The Help That Hurts

I often look at my adult children as aliens. They are God-fearing, pleasant, respectful, mostly responsible young adults whose existence makes the world a better place. What a departure they are from young adults in the world I had known, one where children were brought down and not brought up. 
Looking upon the grace of God reflected in my adult children, it is with sadness that I look back upon the adolescence and adulthood of my late sister. To say my sister was a troubled young person is akin to saying the Mideast is a troubled region of the world. Troubled doesn’t even begin to describe either scenario. It was no great surprise when my sister dropped out of high school and left home by age 15.
From there the bad choices just escalated: drugs, men, illicit income opportunities. And though my mother’s husband would forbid my mother from helping my sister, my mother would gather up dishes, food, bedding, clothing – whatever she could find – and smuggle the goods to my sister over on the not-so-nice side of town. I sometimes was compelled to ride along.
My sister would come to the door drunk or stoned or less than appropriately dressed or, perhaps, some combination of the three. The bags and boxes always made their way into her apartment, but I knew it wouldn’t be long before my mother would get a call from my sister saying that she still needed the very things my mother had just given her. Young as I was, I could guess what my sister was doing with all the donations. She would find a way to feed her habit above all else.
My mother – guilt-ridden over bad choices she herself had made as a mother – was convinced she was helping my sister. Others, including me, would try to point out to her that she was encouraging my sister to continue in her bad behavior. What motivation did my sister have to repent? My mother’s behavior, I would learn years later, is calling enabling, one of those rare psychobabble terms with genuine merit.
For those who haven’t read my earliest posts, my sister’s self-destructive tendencies ended in her suicide, which was followed six months to the day later by my mother’s suicide. It was failure that killed my sister and guilt that killed my mother. In the end, no one benefitted from my mother’s intervention in my sister’s life.
I am convinced that my mother believed she was doing the loving thing. A mother would never let her child go without. A mother would never turn her back on her child regardless of conduct.
That’s a trap many of us fall into. These days, many of us don’t even allow our children to fail in the first place, but if they do fail, we scramble to make everything right again. The result is that we have an emerging younger generation with little familiarity with the concept of consequences. That’s a concept that even a 5-year-old can understand. I know, because one of my 5-year-old Sunday School students explained it to me.
“If you don’t do what you’re supposed to do, you have consequences. You’ll be punished,” she said, being careful to pronounce every syllable clearly. Raised in a very stable home, she understands that her parents will always be there for her, but they won’t cheer on sin.

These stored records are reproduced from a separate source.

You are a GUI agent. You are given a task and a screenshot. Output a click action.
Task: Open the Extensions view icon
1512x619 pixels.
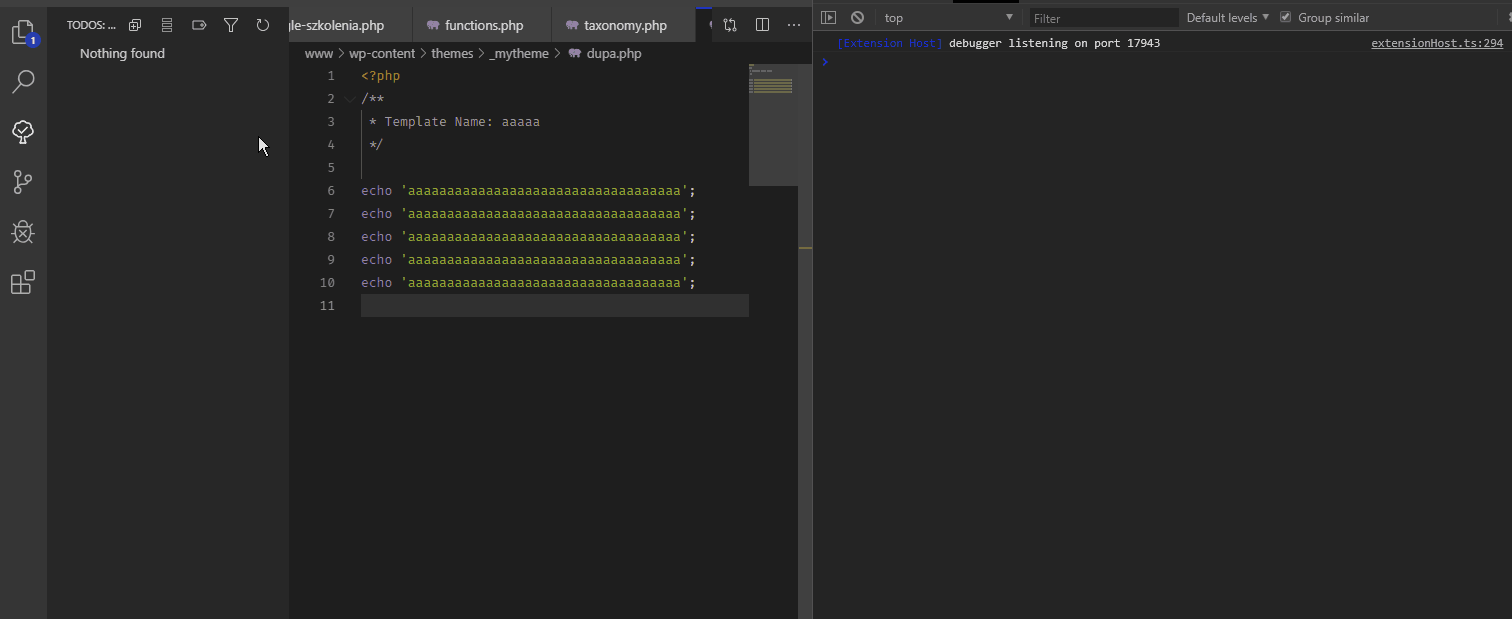[23, 283]

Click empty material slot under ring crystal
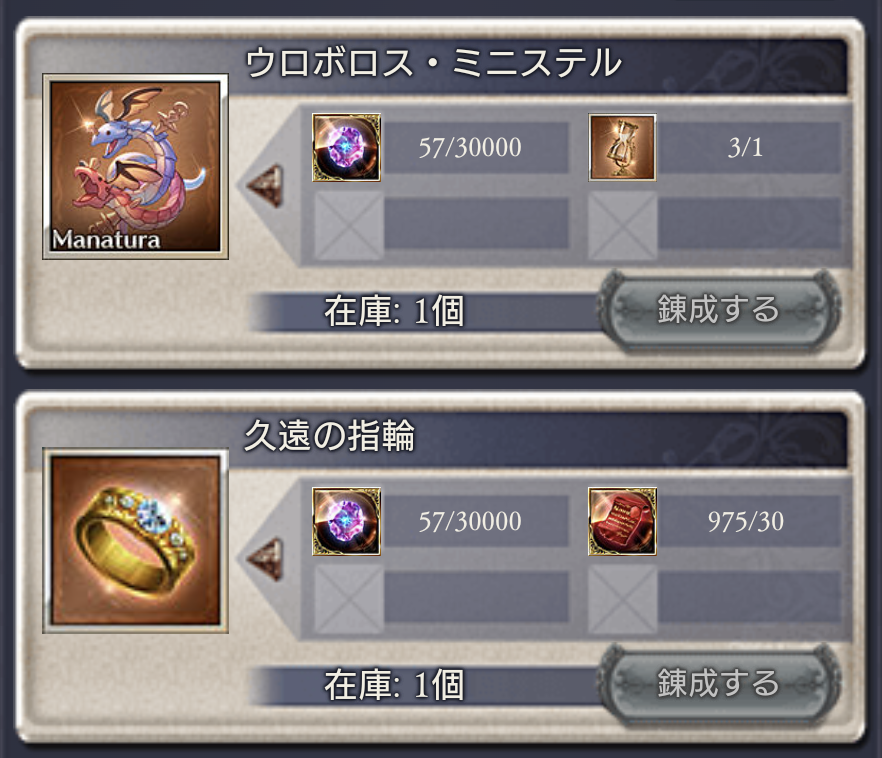[x=348, y=599]
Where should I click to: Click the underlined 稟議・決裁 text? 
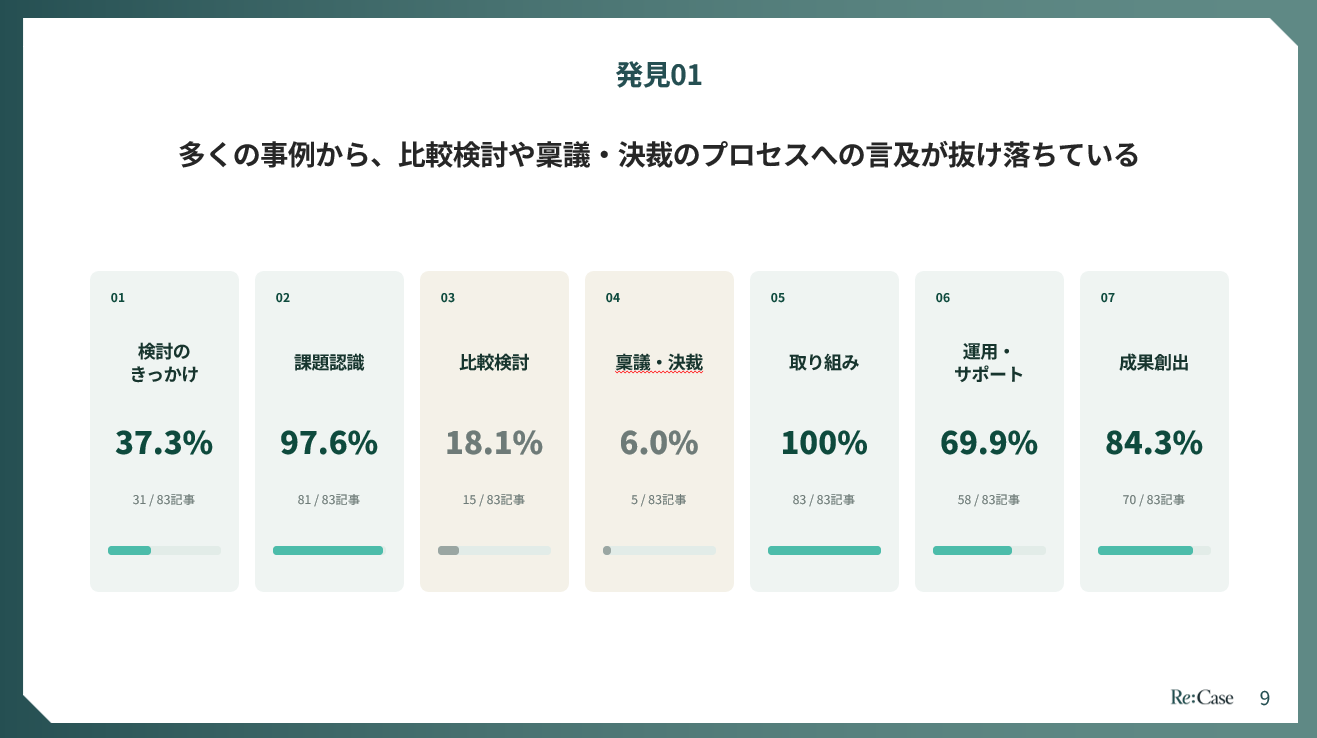(659, 363)
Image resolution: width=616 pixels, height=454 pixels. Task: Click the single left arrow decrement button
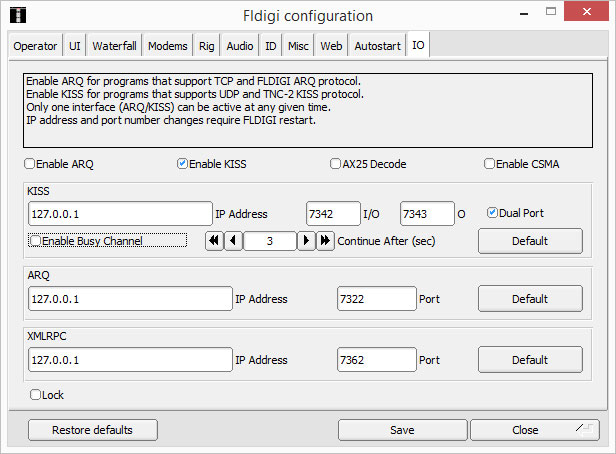(233, 241)
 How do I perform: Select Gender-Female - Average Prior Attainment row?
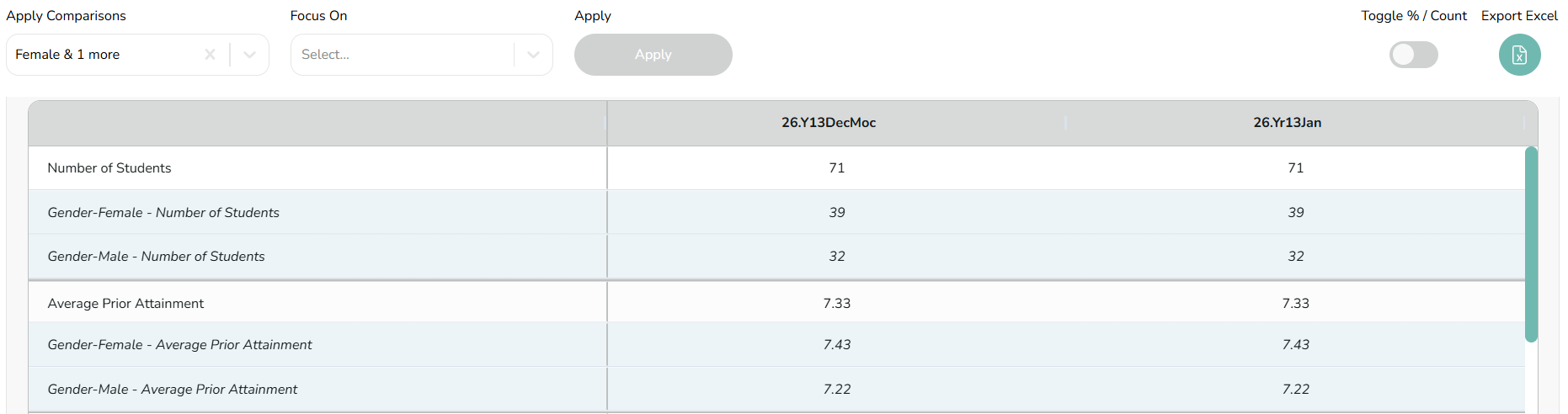pos(179,345)
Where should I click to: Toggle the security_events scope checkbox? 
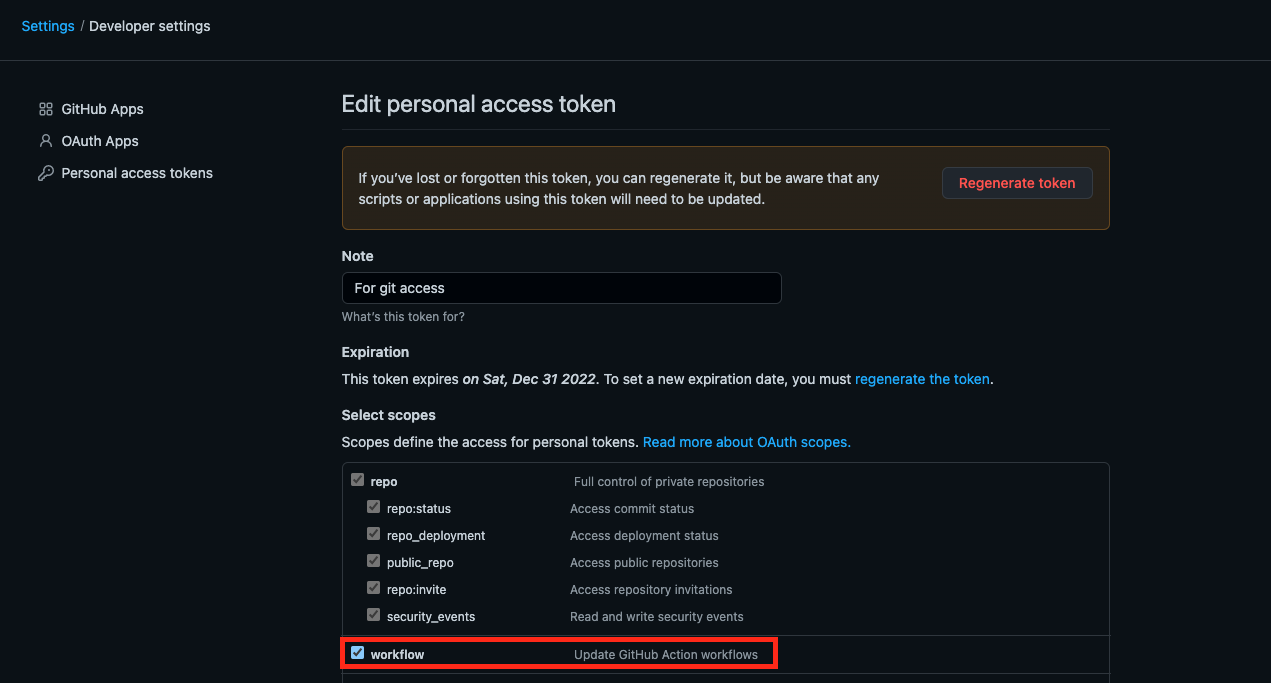pyautogui.click(x=373, y=614)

Allowing children to suffer consequences is a form of discipline, and discipline is something that God practices with His children. In fact, you had better hope that God disciplines you. “Blessed is the man whom God corrects, so do not despise the discipline of the Almighty,” God’s Word tells us in Job 5:17. The New Testament is equally clear. “The Lord disciplines those He loves, and He punishes everyone He accepts as a son,” Hebrews 12:6 says. 
Discipline reminds us that we are blessed, that we are loved, that we are children of the Most High God. Just maybe, when we fail to administer biblical discipline by allowing our kids to reap what they have sown, we are failing to love as we are loved. Our children must always know we love them unconditionally – so much so that we won’t administer the help that hurts.